Wade then felt small pieces of glass raining into his car and into his eyes.
The sunroof on his 2013 Kia Sportage had shattered, a scary experience, but not an isolated one.
It was no less frightening for Ayesha Farr when she heard the sound while driving in her 2013 Kia Optima.
Ayesha recalls, "It was closed. Luckily, that day it was closed. I mean, literally sounded like a gunshot. I was scared because I thought someone was shooting on the highway."
The ensuing investigation found hundreds of complaints to the National Highway Traffic Safety Administration about the problem. The complaints lead Audi and Hyundai to issue voluntary recalls on some models.
But as drivers call other car manufacturers, like Kia, to report what NHTSA has named "spontaneous sunroof breakage," the company blamed "external impacts from rocks or other foreign objects."
Don Phillips, an engineer, says, "They're not taking responsibility because they've had to make the cars lighter."
Donald Phillips consults in accident investigations and specializes in auto glass. He says there are several factors resulting in so many fractured and faulty sunroofs in recent model years.
"The main issue is that the glass in the structure around the sunroof is being made thinner in vehicles" says Phillips.
Phillips says car makers are under pressure from the federal government to make vehicles with better fuel mileage, and they're doing that by using lighter metals for the frame and auto bodies.
Kia's own investigation found no evidence of a defect, but federal regulators opened their own, noting that the rate of reported incidents is concerning.
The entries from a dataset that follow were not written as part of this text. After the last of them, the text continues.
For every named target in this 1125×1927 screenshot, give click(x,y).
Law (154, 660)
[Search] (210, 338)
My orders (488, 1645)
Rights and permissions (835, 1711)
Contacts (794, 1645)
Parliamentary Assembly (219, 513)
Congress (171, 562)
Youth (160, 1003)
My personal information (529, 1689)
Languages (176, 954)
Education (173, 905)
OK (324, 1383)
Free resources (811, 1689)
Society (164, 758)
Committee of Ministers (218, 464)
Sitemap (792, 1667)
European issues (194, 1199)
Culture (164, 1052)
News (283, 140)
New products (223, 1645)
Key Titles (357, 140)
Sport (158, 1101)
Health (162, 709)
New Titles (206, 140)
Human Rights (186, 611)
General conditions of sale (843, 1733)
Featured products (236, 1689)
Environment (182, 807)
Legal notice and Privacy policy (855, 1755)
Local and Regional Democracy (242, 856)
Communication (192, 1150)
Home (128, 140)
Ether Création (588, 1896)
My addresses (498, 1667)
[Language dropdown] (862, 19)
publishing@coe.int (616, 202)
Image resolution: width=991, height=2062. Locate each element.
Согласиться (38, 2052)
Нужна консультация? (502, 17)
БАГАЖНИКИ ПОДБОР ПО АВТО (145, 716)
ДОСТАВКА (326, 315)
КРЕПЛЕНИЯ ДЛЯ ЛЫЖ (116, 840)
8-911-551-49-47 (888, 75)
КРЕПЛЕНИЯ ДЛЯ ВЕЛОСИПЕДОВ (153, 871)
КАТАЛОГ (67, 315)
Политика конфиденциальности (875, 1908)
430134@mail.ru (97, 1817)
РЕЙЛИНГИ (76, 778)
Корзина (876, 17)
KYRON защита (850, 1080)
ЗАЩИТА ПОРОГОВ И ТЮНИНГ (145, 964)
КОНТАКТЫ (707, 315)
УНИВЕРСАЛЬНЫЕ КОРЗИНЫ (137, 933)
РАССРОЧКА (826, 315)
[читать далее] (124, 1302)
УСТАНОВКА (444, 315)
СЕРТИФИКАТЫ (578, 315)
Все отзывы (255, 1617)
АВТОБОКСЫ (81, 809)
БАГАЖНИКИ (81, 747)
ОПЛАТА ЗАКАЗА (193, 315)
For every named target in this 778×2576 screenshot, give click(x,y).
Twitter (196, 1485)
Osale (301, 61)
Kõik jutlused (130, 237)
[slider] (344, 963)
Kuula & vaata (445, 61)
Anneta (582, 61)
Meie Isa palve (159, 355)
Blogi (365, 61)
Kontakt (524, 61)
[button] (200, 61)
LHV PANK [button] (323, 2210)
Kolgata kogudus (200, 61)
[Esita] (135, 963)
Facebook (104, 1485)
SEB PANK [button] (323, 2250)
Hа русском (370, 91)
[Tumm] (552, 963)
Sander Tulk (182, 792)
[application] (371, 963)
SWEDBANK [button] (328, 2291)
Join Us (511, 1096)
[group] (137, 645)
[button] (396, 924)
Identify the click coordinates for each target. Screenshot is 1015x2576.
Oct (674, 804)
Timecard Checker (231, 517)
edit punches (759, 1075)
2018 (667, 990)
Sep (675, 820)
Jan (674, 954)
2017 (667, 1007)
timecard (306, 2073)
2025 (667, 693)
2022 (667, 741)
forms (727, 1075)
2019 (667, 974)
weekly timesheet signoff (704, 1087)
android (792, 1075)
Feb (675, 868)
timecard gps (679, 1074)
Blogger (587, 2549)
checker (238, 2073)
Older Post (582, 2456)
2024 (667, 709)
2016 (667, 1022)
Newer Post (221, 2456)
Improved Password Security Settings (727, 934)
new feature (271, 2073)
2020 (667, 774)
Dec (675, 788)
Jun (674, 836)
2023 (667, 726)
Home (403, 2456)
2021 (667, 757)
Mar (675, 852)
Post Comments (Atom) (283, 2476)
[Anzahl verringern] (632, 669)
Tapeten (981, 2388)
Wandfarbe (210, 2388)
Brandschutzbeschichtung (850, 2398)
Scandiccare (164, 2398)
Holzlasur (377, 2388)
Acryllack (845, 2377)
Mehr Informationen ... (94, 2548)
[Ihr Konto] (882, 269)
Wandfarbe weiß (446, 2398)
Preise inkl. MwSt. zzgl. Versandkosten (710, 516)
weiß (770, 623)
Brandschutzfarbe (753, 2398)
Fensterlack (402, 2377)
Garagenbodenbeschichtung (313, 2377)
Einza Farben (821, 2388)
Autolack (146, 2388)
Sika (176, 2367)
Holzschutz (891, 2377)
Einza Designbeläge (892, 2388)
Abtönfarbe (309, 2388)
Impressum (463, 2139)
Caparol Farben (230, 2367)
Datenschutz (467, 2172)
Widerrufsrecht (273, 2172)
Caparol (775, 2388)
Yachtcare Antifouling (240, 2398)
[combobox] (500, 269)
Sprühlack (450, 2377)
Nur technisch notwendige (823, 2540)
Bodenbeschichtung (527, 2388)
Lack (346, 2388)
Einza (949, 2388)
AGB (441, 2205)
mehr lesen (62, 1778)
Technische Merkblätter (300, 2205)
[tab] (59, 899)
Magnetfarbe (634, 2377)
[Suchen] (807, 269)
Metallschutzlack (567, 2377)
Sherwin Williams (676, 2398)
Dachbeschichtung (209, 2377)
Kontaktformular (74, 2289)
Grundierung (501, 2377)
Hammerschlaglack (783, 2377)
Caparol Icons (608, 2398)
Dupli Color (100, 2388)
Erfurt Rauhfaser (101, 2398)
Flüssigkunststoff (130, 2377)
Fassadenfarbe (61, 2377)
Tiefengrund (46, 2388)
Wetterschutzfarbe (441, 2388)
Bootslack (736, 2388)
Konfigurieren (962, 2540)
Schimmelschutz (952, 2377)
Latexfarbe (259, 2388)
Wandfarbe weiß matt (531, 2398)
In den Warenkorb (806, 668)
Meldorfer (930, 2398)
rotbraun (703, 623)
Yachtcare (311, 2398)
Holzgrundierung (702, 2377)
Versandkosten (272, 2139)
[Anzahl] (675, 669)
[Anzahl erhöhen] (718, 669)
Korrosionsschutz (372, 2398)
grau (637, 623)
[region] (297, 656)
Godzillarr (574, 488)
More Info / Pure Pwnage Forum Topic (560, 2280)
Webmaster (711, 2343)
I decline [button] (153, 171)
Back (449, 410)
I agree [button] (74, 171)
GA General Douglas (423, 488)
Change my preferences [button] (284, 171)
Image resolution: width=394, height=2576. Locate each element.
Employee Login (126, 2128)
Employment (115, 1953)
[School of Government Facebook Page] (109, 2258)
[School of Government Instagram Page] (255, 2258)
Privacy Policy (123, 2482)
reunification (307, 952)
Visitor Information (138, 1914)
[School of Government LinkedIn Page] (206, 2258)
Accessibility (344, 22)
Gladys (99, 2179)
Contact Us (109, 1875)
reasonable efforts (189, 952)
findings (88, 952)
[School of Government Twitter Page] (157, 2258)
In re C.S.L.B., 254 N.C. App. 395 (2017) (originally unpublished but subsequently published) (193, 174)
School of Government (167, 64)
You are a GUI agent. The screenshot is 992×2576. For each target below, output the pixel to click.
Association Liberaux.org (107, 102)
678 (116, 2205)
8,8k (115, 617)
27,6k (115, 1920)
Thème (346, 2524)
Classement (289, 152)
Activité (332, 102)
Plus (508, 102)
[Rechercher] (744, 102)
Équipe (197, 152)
That investigation that started in May 2014, and it's still open.
Experts say, when it's really hot out, you should leave the shade to your sunroof open when you're not in the car, so heat doesn't build up between the glass and the shade that will put more pressure on the glass.
They also suggest that getting your sunroof tinted on the inside would prevent glass from showering down on you if the sunroof did break.
You can search for your car's make and model in NHTSA's database online to find out how many times others have complained about this issue happening in the car you drive.